2 kilomètres à pied, ça use...

... ça use la bêtise.

Mardi matin, je me rends à pied à la clinique proche de mon domicile. En chemin, je dépose Tétouille au centre de loisirs, puis emprunte la voie des Viennes aménagée pour les promeneurs et cyclistes.

J'arrive à l'heure pour la consultation avec l'orthopédiste. A 10h, c'est complet dans la salle d'attente. Etant un modèle de patience, je laisse midi se profiler quand une aide-soigante me demande de m'allonger dans un des deux bureaux de consultation.

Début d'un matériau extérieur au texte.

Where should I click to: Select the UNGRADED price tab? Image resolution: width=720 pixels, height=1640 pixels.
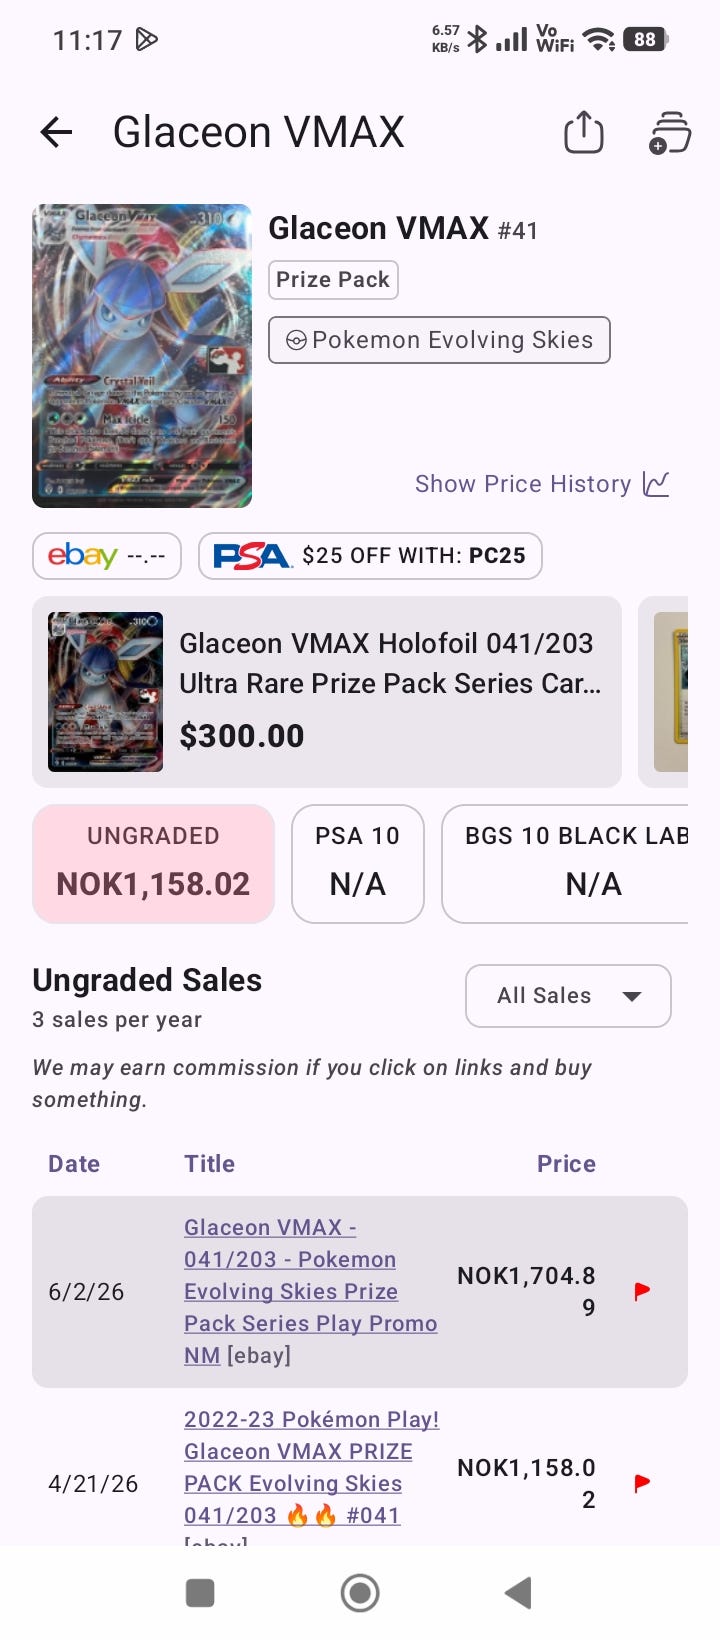tap(153, 863)
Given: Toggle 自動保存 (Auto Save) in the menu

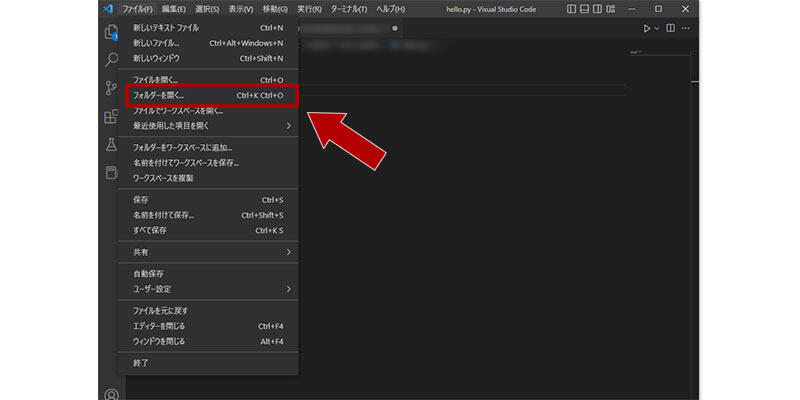Looking at the screenshot, I should (x=148, y=274).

L'orthopédiste m'expose sa position. Soit je reviens au bloc opératoire pour une ablation totale de l'ongle incarné, soit il l'enlève sur le champ avec possibilité de repousse. Je prends le second choix car je n'aime pas attendre sans résultat. A peine 10 minutes après anesthésie locale, l'ongle saute comme une coquille d'huître.

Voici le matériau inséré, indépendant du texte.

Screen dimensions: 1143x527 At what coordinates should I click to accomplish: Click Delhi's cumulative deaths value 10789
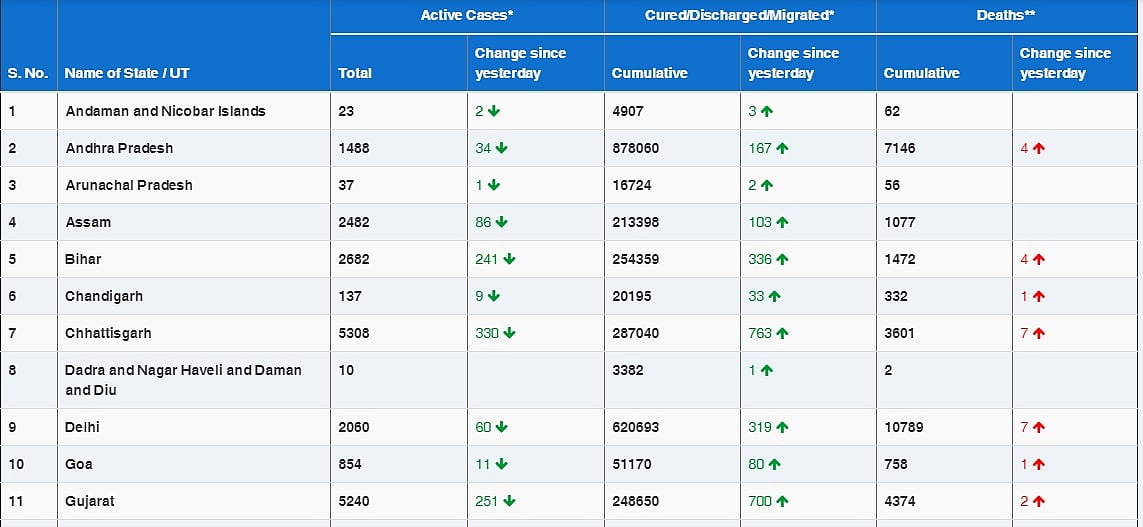(905, 427)
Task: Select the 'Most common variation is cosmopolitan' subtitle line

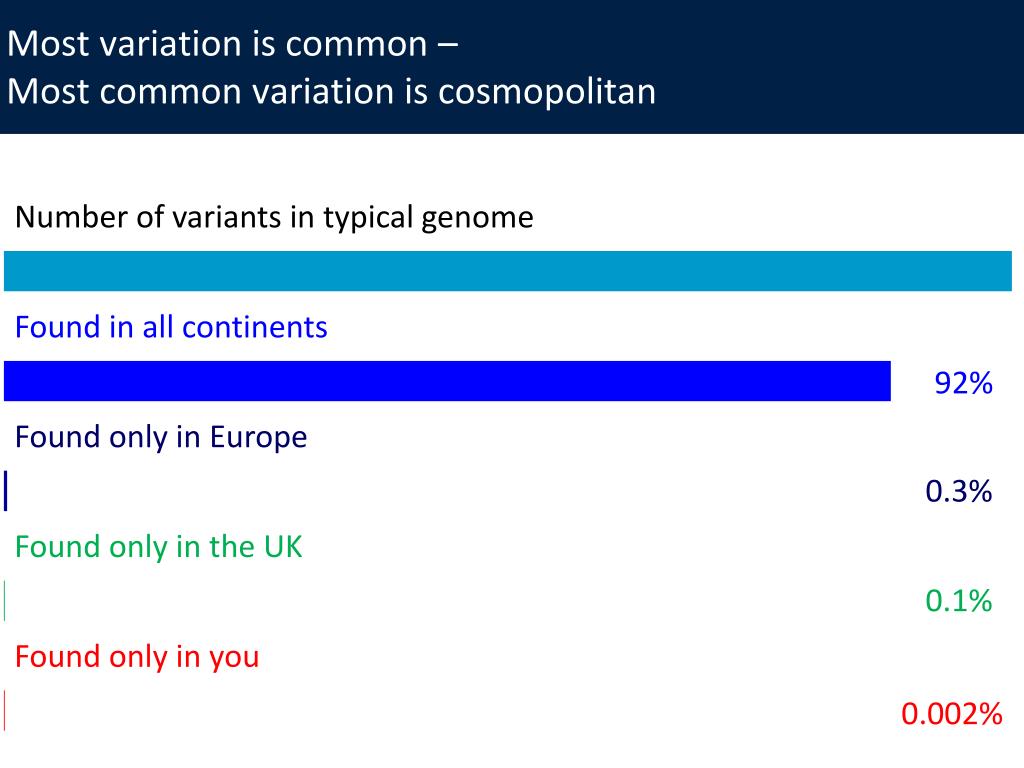Action: (x=331, y=91)
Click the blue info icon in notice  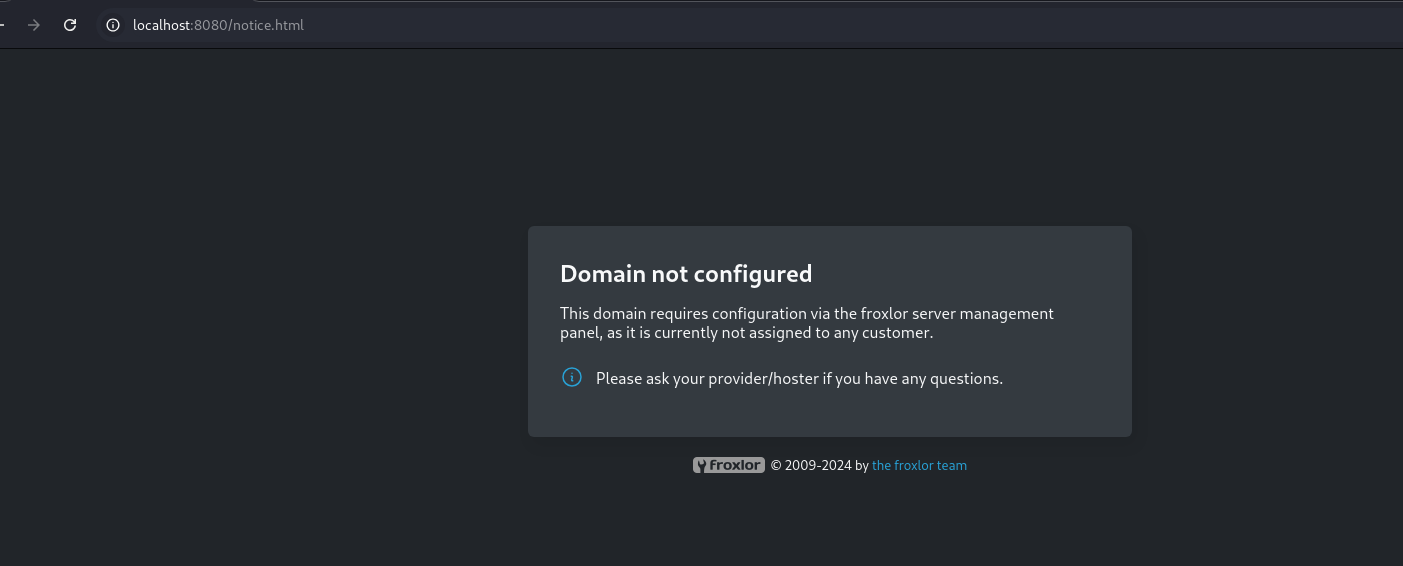(x=572, y=377)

La situation bascule brutalement dans l'absurde. Je questionne le médecin pendant qu'il pose le pansement:

"Pouvez-vous me signer un bon de transport pour rentrer chez moi en VSL?
- Vous habitez loin?
- Environ 2 kms. Je suis venue à pied.
- Ben non."

"Combien de jours suis-je arrêtée?
- Vous faites quoi comme métier?
- Informaticienne (réponse standard).
- Ben non."

"Au revoir, madame." Je chausse ma poupée avec le sabot rose droit. "Ressaisis-toi, vite!" Je demande à nouveau un bon de transport et un arrêt de travail à l'aide-soignante, insistant sur le fait que je suis à pied, qu'habituellement je conduis ma voiture pour déposer et chercher Tétouille à l'école, pour me rendre au boulot, pour faire les courses, etc.

Grâce à son intervention, je quitte la clinique avec formulaires et ordonnance. Non, je n'ai pas vu l'aide-soignante émettre un diagnostic sur deux radios d'un patient, je n'ai pas entendu le spécialiste déclarer que la contre-visite entrant dans le protocole n'était pas utile dans mon cas, je ne les ai pas écoutés égrenner leurs misères de bureau, tout étonnés qu'il y ait encore une quinzaine de patients à recevoir.

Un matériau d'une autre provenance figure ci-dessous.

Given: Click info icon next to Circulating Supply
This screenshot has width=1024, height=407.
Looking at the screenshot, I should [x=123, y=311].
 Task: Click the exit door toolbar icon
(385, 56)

Je salue le professionnalisme de

  • mon médecin généraliste qui a contacté la pharmacienne pour lui demander de compléter l'ordonnance du spécialiste.
  • ma pharmacienne qui a livré les médicaments à domicile le soir après sa journée, malgré une crève d'enfer.
  • l'infirmière qui jamais ne se présentera sans la prescription d'actes que l'orthopédiste n'a pas rédigée, car naturellement je sais changer un pansement.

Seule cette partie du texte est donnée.